**** Given information ****

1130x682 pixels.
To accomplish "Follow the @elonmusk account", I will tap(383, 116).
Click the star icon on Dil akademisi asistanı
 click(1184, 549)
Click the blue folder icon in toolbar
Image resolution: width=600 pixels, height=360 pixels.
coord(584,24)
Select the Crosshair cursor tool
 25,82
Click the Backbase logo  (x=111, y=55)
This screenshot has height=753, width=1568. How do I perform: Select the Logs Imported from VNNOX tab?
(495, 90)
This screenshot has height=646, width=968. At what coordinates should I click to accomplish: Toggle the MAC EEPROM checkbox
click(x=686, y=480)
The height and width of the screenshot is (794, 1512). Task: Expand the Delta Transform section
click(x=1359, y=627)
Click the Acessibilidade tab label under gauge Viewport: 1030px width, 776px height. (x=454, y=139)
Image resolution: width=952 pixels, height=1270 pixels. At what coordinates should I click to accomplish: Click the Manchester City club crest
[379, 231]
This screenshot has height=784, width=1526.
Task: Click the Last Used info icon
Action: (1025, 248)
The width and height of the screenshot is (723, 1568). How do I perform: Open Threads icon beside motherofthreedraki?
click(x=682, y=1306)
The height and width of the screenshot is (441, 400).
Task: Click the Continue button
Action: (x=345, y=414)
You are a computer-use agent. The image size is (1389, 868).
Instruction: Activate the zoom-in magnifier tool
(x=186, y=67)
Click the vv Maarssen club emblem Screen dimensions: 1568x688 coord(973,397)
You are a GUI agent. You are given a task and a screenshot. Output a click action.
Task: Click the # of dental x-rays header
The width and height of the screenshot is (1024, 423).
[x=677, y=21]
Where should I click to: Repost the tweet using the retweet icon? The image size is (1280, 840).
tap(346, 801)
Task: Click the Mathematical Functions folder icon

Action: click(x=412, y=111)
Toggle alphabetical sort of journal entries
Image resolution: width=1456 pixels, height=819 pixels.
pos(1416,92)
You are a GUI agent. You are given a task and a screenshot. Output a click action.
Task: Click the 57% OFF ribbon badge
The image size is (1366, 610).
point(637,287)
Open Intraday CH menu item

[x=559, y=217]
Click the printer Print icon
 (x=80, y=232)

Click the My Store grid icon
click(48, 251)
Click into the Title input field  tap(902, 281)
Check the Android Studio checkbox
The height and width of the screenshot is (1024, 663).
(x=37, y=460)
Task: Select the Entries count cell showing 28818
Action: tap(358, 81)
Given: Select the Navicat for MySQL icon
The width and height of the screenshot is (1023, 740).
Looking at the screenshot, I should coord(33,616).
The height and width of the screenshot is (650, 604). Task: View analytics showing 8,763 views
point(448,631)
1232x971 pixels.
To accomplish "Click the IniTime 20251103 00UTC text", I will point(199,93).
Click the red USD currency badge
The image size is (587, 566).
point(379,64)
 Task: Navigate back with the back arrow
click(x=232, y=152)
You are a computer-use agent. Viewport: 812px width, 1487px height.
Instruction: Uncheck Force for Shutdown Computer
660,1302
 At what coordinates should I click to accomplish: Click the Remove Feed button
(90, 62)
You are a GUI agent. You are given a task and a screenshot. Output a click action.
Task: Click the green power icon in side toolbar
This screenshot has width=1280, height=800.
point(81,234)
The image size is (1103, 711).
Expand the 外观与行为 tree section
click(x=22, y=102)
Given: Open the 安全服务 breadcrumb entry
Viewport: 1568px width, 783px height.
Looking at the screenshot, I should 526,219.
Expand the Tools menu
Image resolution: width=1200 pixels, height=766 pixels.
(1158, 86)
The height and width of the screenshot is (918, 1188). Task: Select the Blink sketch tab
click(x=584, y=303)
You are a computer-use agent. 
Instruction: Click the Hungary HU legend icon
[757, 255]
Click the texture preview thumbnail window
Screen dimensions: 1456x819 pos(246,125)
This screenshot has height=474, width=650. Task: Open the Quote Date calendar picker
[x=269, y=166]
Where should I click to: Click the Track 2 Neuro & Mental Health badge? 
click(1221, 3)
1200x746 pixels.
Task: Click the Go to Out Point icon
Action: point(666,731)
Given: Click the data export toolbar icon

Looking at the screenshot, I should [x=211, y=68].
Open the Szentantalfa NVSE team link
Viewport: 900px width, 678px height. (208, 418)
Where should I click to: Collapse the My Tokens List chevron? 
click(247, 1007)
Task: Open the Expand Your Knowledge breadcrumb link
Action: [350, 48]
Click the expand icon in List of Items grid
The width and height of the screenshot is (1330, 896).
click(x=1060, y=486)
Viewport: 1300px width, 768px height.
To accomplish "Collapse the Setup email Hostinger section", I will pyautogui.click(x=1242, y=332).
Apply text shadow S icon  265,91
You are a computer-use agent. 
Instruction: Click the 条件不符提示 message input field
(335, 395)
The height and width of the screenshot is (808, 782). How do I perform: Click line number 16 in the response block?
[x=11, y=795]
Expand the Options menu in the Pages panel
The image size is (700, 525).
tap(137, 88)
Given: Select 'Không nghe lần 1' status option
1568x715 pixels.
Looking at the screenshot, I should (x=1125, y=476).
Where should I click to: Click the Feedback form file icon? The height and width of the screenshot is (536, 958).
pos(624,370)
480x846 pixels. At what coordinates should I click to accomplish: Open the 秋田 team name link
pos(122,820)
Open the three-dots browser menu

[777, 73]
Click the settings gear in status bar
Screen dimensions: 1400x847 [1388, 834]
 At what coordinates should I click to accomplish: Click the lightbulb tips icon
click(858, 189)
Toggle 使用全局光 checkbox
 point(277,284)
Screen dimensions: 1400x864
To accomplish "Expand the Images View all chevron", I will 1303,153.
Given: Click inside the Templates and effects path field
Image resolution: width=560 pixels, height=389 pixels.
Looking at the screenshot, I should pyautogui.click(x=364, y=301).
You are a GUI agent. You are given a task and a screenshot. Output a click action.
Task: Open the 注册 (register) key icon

****

▸ Stated goal
Rewrite the data above as a Markdown table with the columns "No." and "Line", giving each nonblank line its own row and a running number.

▸ Task output
| No. | Line |
|---|---|
| 1 | 1130x682 pixels. |
| 2 | To accomplish "Follow the @elonmusk account", I will tap(383, 116). |
| 3 | Click the star icon on Dil akademisi asistanı |
| 4 |  click(1184, 549) |
| 5 | Click the blue folder icon in toolbar |
| 6 | Image resolution: width=600 pixels, height=360 pixels. |
| 7 | coord(584,24) |
| 8 | Select the Crosshair cursor tool |
| 9 |  25,82 |
| 10 | Click the Backbase logo  (x=111, y=55) |
| 11 | This screenshot has height=753, width=1568. How do I perform: Select the Logs Imported from VNNOX tab? |
| 12 | (495, 90) |
| 13 | This screenshot has height=646, width=968. At what coordinates should I click to accomplish: Toggle the MAC EEPROM checkbox |
| 14 | click(x=686, y=480) |
| 15 | The height and width of the screenshot is (794, 1512). Task: Expand the Delta Transform section |
| 16 | click(x=1359, y=627) |
| 17 | Click the Acessibilidade tab label under gauge Viewport: 1030px width, 776px height. (x=454, y=139) |
| 18 | Image resolution: width=952 pixels, height=1270 pixels. At what coordinates should I click to accomplish: Click the Manchester City club crest |
| 19 | [379, 231] |
| 20 | This screenshot has height=784, width=1526. |
| 21 | Task: Click the Last Used info icon |
| 22 | Action: (1025, 248) |
| 23 | The width and height of the screenshot is (723, 1568). How do I perform: Open Threads icon beside motherofthreedraki? |
| 24 | click(x=682, y=1306) |
| 25 | The height and width of the screenshot is (441, 400). |
| 26 | Task: Click the Continue button |
| 27 | Action: (x=345, y=414) |
| 28 | You are a computer-use agent. The image size is (1389, 868). |
| 29 | Instruction: Activate the zoom-in magnifier tool |
| 30 | (x=186, y=67) |
| 31 | Click the vv Maarssen club emblem Screen dimensions: 1568x688 coord(973,397) |
| 32 | You are a GUI agent. You are given a task and a screenshot. Output a click action. |
| 33 | Task: Click the # of dental x-rays header |
| 34 | The width and height of the screenshot is (1024, 423). |
| 35 | [x=677, y=21] |
| 36 | Where should I click to: Repost the tweet using the retweet icon? The image size is (1280, 840). |
| 37 | tap(346, 801) |
| 38 | Task: Click the Mathematical Functions folder icon |
| 39 | Action: click(x=412, y=111) |
| 40 | Toggle alphabetical sort of journal entries |
| 41 | Image resolution: width=1456 pixels, height=819 pixels. |
| 42 | pos(1416,92) |
| 43 | You are a GUI agent. You are given a task and a screenshot. Output a click action. |
| 44 | Task: Click the 57% OFF ribbon badge |
| 45 | The image size is (1366, 610). |
| 46 | point(637,287) |
| 47 | Open Intraday CH menu item |
| 48 | [x=559, y=217] |
| 49 | Click the printer Print icon |
| 50 |  (x=80, y=232) |
| 51 | Click the My Store grid icon |
| 52 | click(48, 251) |
| 53 | Click into the Title input field  tap(902, 281) |
| 54 | Check the Android Studio checkbox |
| 55 | The height and width of the screenshot is (1024, 663). |
| 56 | (x=37, y=460) |
| 57 | Task: Select the Entries count cell showing 28818 |
| 58 | Action: tap(358, 81) |
| 59 | Given: Select the Navicat for MySQL icon |
| 60 | The width and height of the screenshot is (1023, 740). |
| 61 | Looking at the screenshot, I should coord(33,616). |
| 62 | The height and width of the screenshot is (650, 604). Task: View analytics showing 8,763 views |
| 63 | point(448,631) |
| 64 | 1232x971 pixels. |
| 65 | To accomplish "Click the IniTime 20251103 00UTC text", I will point(199,93). |
| 66 | Click the red USD currency badge |
| 67 | The image size is (587, 566). |
| 68 | point(379,64) |
| 69 |  Task: Navigate back with the back arrow |
| 70 | click(x=232, y=152) |
| 71 | You are a computer-use agent. Viewport: 812px width, 1487px height. |
| 72 | Instruction: Uncheck Force for Shutdown Computer |
| 73 | 660,1302 |
| 74 |  At what coordinates should I click to accomplish: Click the Remove Feed button |
| 75 | (90, 62) |
| 76 | You are a GUI agent. You are given a task and a screenshot. Output a click action. |
| 77 | Task: Click the green power icon in side toolbar |
| 78 | This screenshot has width=1280, height=800. |
| 79 | point(81,234) |
| 80 | The image size is (1103, 711). |
| 81 | Expand the 外观与行为 tree section |
| 82 | click(x=22, y=102) |
| 83 | Given: Open the 安全服务 breadcrumb entry |
| 84 | Viewport: 1568px width, 783px height. |
| 85 | Looking at the screenshot, I should 526,219. |
| 86 | Expand the Tools menu |
| 87 | Image resolution: width=1200 pixels, height=766 pixels. |
| 88 | (1158, 86) |
| 89 | The height and width of the screenshot is (918, 1188). Task: Select the Blink sketch tab |
| 90 | click(x=584, y=303) |
| 91 | You are a computer-use agent.  |
| 92 | Instruction: Click the Hungary HU legend icon |
| 93 | [757, 255] |
| 94 | Click the texture preview thumbnail window |
| 95 | Screen dimensions: 1456x819 pos(246,125) |
| 96 | This screenshot has height=474, width=650. Task: Open the Quote Date calendar picker |
| 97 | [x=269, y=166] |
| 98 | Where should I click to: Click the Track 2 Neuro & Mental Health badge?  |
| 99 | click(1221, 3) |
| 100 | 1200x746 pixels. |
| 101 | Task: Click the Go to Out Point icon |
| 102 | Action: point(666,731) |
| 103 | Given: Click the data export toolbar icon |
| 104 | Looking at the screenshot, I should [x=211, y=68]. |
| 105 | Open the Szentantalfa NVSE team link |
| 106 | Viewport: 900px width, 678px height. (208, 418) |
| 107 | Where should I click to: Collapse the My Tokens List chevron?  |
| 108 | click(247, 1007) |
| 109 | Task: Open the Expand Your Knowledge breadcrumb link |
| 110 | Action: [350, 48] |
| 111 | Click the expand icon in List of Items grid |
| 112 | The width and height of the screenshot is (1330, 896). |
| 113 | click(x=1060, y=486) |
| 114 | Viewport: 1300px width, 768px height. |
| 115 | To accomplish "Collapse the Setup email Hostinger section", I will pyautogui.click(x=1242, y=332). |
| 116 | Apply text shadow S icon  265,91 |
| 117 | You are a computer-use agent.  |
| 118 | Instruction: Click the 条件不符提示 message input field |
| 119 | (335, 395) |
| 120 | The height and width of the screenshot is (808, 782). How do I perform: Click line number 16 in the response block? |
| 121 | [x=11, y=795] |
| 122 | Expand the Options menu in the Pages panel |
| 123 | The image size is (700, 525). |
| 124 | tap(137, 88) |
| 125 | Given: Select 'Không nghe lần 1' status option |
| 126 | 1568x715 pixels. |
| 127 | Looking at the screenshot, I should (x=1125, y=476). |
| 128 | Where should I click to: Click the Feedback form file icon? The height and width of the screenshot is (536, 958). |
| 129 | pos(624,370) |
| 130 | 480x846 pixels. At what coordinates should I click to accomplish: Open the 秋田 team name link |
| 131 | pos(122,820) |
| 132 | Open the three-dots browser menu |
| 133 | [777, 73] |
| 134 | Click the settings gear in status bar |
| 135 | Screen dimensions: 1400x847 [1388, 834] |
| 136 |  At what coordinates should I click to accomplish: Click the lightbulb tips icon |
| 137 | click(858, 189) |
| 138 | Toggle 使用全局光 checkbox |
| 139 |  point(277,284) |
| 140 | Screen dimensions: 1400x864 |
| 141 | To accomplish "Expand the Images View all chevron", I will 1303,153. |
| 142 | Given: Click inside the Templates and effects path field |
| 143 | Image resolution: width=560 pixels, height=389 pixels. |
| 144 | Looking at the screenshot, I should pyautogui.click(x=364, y=301). |
| 145 | You are a GUI agent. You are given a task and a screenshot. Output a click action. |
| 146 | Task: Open the 注册 (register) key icon |